• [INPUT RECORDS]:
○ ○ ○ ○

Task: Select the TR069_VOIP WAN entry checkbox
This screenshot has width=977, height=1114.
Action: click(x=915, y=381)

○ ○ ○ ○

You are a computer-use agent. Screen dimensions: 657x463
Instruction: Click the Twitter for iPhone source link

○ ○ ○ ○

• [EXERCISE DESCRIPTION]:
Format the lines as a Markdown table with columns "No." and "Line", starting with the line containing "Task: Select the" and going on through the line containing "Action: click(x=915, y=381)". Number the rows and omit any blank lines.

• [RESPONSE]:
| No. | Line |
|---|---|
| 1 | Task: Select the TR069_VOIP WAN entry checkbox |
| 2 | This screenshot has width=977, height=1114. |
| 3 | Action: click(x=915, y=381) |